▸ **Entries of text and item locations**:
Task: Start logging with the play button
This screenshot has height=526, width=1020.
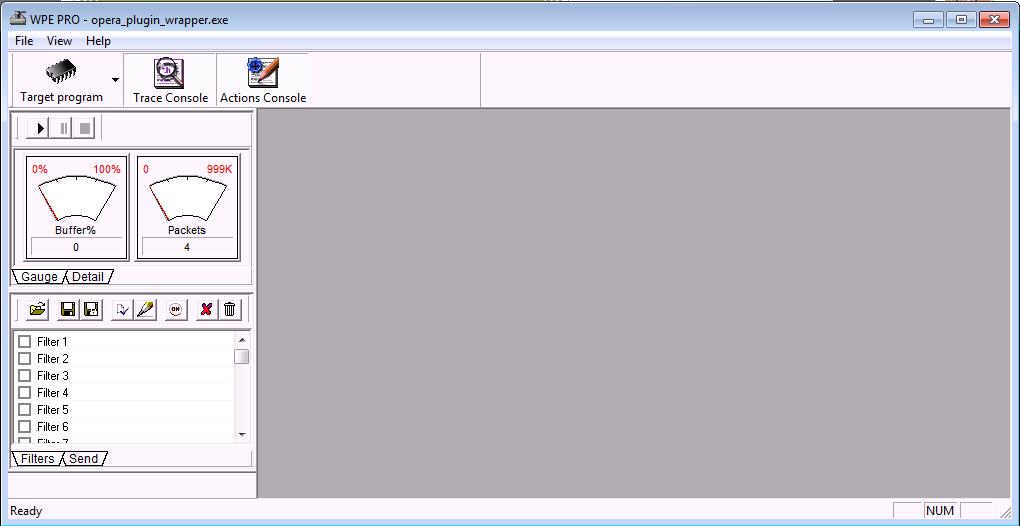Action: [39, 128]
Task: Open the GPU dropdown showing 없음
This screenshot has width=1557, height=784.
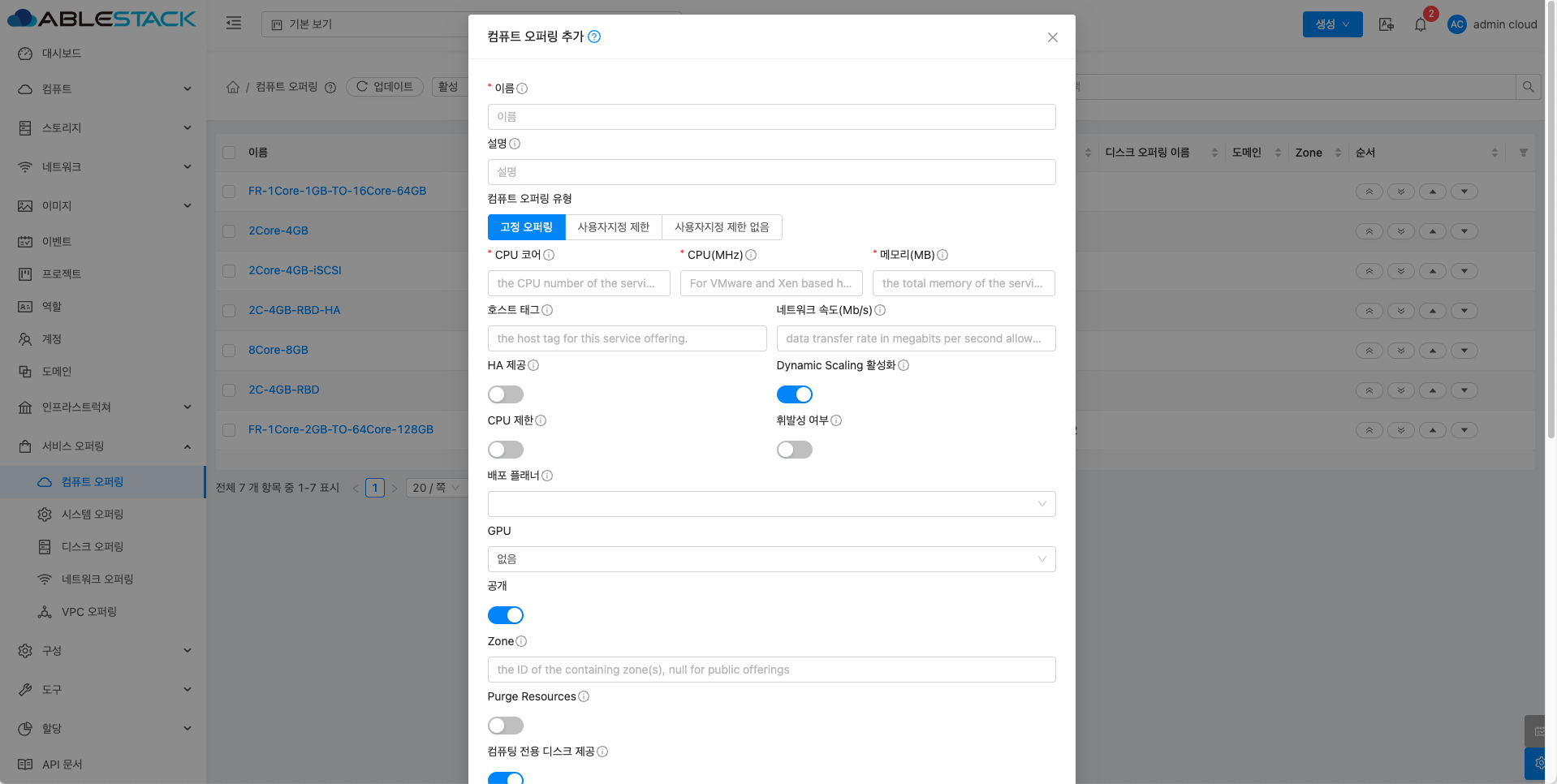Action: (x=770, y=559)
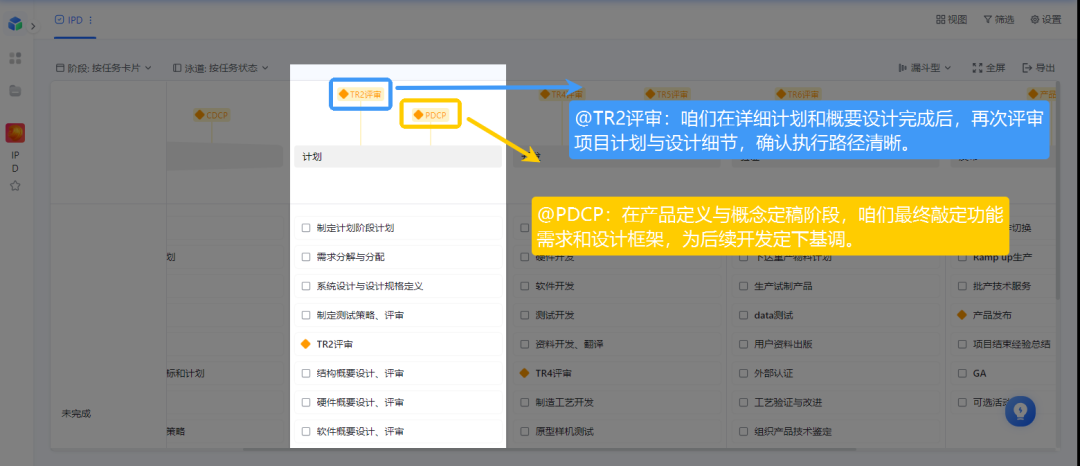Open the folder icon in the sidebar
This screenshot has height=466, width=1080.
click(x=15, y=91)

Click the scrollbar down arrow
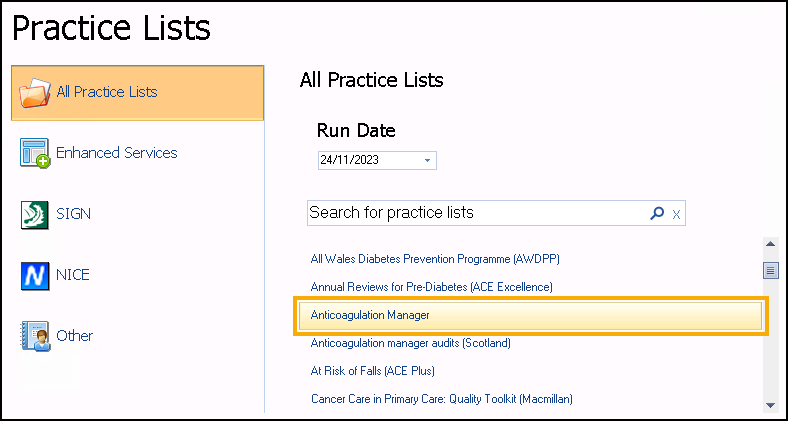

▸ **Goal**: Return all of the items above verbatim, omitting the pictures.

▸ **Task output**:
Task: Start logging with the play button
This screenshot has height=526, width=1020.
Action: [39, 128]
Task: Open the GPU dropdown showing 없음
This screenshot has width=1557, height=784.
Action: (x=770, y=559)
Open the folder icon in the sidebar
This screenshot has height=466, width=1080.
click(x=15, y=91)

Click the scrollbar down arrow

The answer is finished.